GIVEN TEXT =
Image quality was graded 3 in 27 patients (24%) who had excellent image quality with clear visualization of all ventricular walls, 2 in 49 patients (44%) in whom 1 ventricular wall was poorly visualized, and 1 in 34 patients (32%) with poor visualization of ≥2 ventricular walls.
Mitral annular tracking and quantification of MAD were achieved in all patients within 10 seconds. In patients with low EFs, mitral annular longitudinal displacement was visually reduced ( Figure 1 C) and quantitatively confirmed by reduced amplitude of the time curves, resulting in lower MAD values ( Figure 1 D).

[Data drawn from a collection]

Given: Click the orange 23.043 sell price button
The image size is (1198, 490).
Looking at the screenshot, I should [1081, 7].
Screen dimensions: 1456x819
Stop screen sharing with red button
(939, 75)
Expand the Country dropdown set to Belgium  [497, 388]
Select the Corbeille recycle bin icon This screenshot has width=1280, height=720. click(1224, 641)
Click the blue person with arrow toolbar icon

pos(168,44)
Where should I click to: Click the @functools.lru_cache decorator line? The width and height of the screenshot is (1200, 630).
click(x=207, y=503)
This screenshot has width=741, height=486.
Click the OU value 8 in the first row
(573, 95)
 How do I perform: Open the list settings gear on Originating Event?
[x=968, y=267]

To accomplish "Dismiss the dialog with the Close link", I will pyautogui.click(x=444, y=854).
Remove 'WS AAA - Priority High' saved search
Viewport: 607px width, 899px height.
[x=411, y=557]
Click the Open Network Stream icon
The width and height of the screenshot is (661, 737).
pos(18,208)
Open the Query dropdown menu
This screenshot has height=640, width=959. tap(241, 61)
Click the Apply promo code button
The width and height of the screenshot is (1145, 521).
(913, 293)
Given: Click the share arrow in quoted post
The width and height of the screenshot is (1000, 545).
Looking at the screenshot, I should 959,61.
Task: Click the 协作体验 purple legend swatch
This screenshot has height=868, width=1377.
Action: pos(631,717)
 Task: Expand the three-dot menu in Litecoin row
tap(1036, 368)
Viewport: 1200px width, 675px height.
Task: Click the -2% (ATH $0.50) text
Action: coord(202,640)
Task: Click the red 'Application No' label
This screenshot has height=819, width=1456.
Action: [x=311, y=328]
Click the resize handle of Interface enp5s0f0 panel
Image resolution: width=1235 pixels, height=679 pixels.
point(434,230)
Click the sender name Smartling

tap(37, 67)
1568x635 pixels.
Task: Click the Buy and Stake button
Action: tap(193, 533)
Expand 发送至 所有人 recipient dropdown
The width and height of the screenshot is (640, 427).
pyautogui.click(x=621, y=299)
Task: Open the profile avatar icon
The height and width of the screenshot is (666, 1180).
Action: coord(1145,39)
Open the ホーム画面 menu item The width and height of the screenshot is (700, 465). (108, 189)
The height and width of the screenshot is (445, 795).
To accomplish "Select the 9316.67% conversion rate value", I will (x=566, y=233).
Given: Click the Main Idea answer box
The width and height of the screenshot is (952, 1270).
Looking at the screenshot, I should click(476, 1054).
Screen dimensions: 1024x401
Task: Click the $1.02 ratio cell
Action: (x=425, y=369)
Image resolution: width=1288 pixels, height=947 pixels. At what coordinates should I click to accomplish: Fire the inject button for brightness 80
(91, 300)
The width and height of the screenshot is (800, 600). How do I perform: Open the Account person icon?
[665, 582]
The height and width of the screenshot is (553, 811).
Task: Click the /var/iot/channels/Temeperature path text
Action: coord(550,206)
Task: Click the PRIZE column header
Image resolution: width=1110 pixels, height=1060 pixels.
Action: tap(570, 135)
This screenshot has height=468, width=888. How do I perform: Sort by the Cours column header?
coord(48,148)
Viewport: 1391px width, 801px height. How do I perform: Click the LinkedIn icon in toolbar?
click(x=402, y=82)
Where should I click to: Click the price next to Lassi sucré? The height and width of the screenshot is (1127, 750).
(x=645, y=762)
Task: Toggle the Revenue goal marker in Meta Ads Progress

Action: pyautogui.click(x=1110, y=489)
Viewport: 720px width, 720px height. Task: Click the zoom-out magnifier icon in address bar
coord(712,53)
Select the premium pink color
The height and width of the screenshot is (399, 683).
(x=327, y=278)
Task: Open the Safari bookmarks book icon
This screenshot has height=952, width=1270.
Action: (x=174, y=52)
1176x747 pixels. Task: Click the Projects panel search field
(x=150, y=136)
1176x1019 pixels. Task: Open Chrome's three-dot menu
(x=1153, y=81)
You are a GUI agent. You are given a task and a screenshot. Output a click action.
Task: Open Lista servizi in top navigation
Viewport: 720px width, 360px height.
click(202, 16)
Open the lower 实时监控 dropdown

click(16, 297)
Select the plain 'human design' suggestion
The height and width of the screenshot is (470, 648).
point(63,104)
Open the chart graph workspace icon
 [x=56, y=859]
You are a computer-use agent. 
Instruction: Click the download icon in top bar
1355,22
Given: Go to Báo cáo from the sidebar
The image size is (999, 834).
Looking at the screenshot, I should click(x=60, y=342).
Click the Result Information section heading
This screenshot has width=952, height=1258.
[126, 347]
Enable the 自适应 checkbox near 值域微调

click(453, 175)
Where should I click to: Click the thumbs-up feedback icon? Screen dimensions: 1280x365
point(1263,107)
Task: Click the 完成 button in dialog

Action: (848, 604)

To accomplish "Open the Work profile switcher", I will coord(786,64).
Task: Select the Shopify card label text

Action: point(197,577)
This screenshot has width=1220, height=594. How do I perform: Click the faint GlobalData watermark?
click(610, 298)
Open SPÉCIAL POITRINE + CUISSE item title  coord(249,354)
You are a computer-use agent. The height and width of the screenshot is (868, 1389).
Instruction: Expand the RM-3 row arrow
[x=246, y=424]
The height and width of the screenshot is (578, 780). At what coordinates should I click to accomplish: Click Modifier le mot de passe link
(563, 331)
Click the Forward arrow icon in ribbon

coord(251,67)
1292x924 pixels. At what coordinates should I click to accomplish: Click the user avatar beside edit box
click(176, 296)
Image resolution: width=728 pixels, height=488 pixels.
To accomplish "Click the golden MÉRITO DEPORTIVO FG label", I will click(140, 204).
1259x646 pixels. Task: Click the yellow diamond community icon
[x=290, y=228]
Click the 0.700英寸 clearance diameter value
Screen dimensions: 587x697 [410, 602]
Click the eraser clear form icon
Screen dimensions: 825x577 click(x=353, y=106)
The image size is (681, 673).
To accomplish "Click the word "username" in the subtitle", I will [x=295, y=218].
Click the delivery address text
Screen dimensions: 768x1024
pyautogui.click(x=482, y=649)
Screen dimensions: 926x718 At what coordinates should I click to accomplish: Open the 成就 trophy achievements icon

EXERCISE DESCRIPTION =
According to the excerpt on mitral annular displacement, how many patients had an image quality grade of 3? The records are separate material with no connection to the text.

TASK SOLUTION =
27 patients (24%).